• [EXERCISE DETAILS] Reproduce the rows below word for word, leaving out the pictures.

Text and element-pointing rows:
+===+

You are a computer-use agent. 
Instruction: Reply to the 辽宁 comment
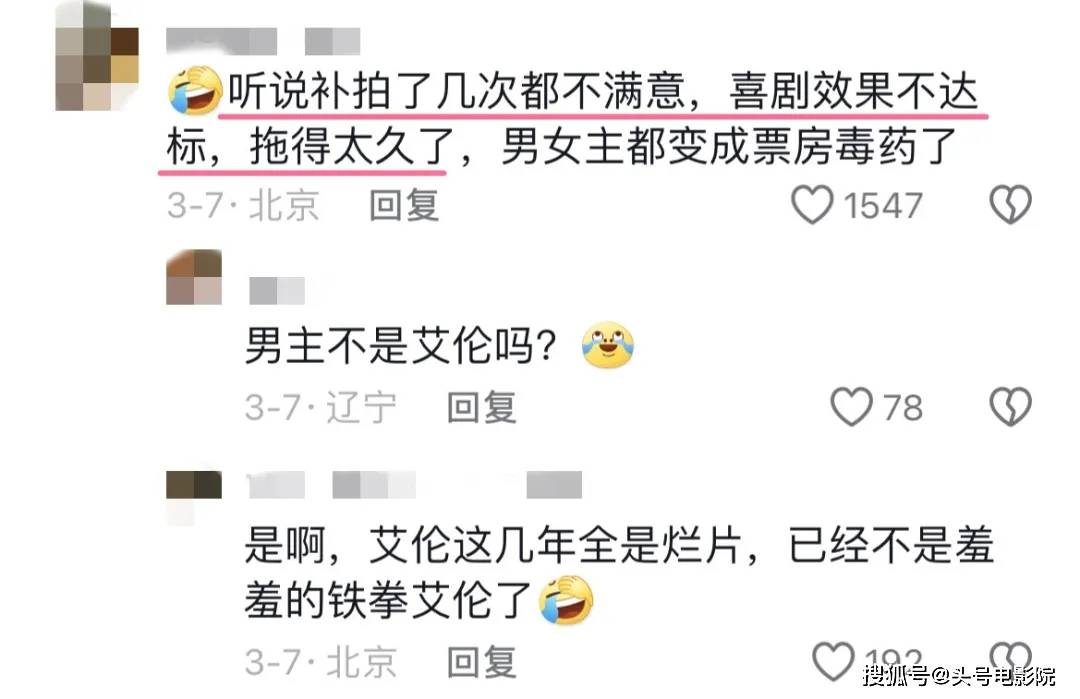[481, 407]
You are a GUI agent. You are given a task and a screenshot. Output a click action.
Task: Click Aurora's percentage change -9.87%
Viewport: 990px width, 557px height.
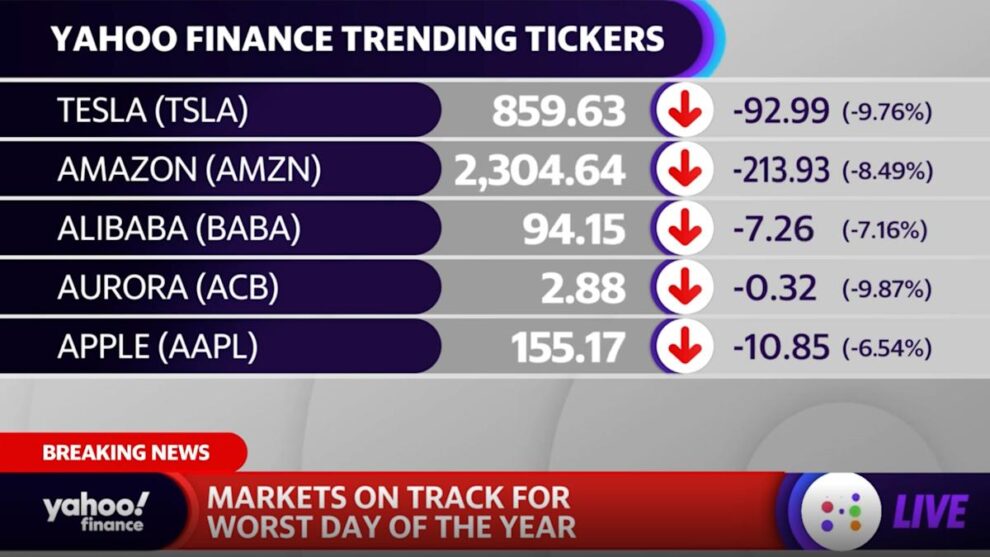pos(887,289)
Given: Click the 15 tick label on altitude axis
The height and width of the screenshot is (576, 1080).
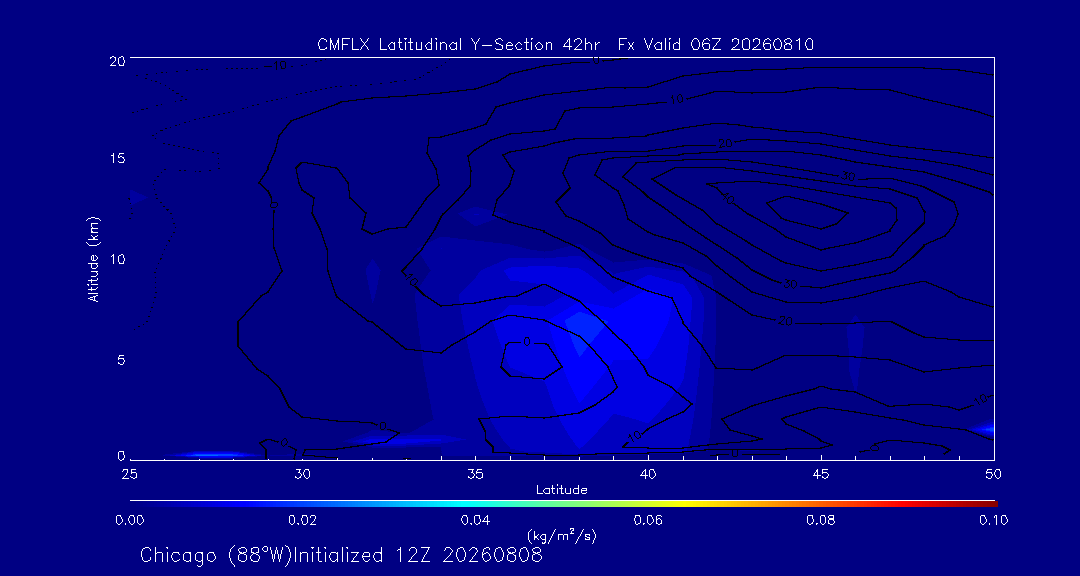Looking at the screenshot, I should pyautogui.click(x=118, y=158).
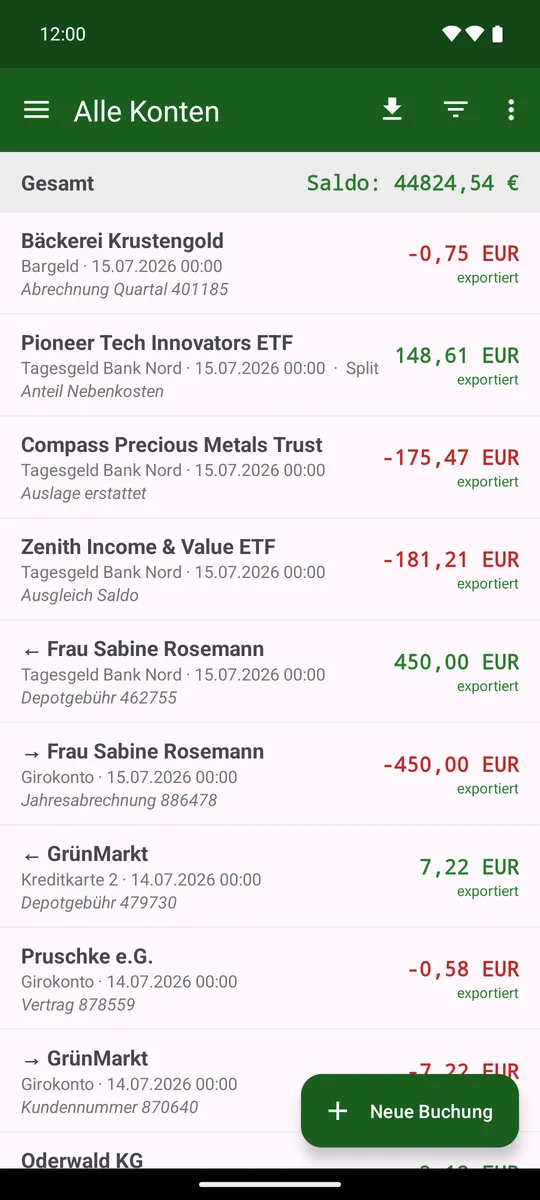Open the three-dot overflow menu
The width and height of the screenshot is (540, 1200).
[511, 110]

+===+

• [ANSWER]
You are a computer-use agent. 
Instruction: Reply to the 辽宁 comment
[481, 407]
You are a GUI agent. You are given a task and a screenshot. Output a click action.
Task: Click Aurora's percentage change -9.87%
Viewport: 990px width, 557px height.
pos(887,289)
Given: Click the 15 tick label on altitude axis
The height and width of the screenshot is (576, 1080).
Looking at the screenshot, I should pyautogui.click(x=118, y=158).
Open the three-dot overflow menu
The width and height of the screenshot is (540, 1200).
[511, 110]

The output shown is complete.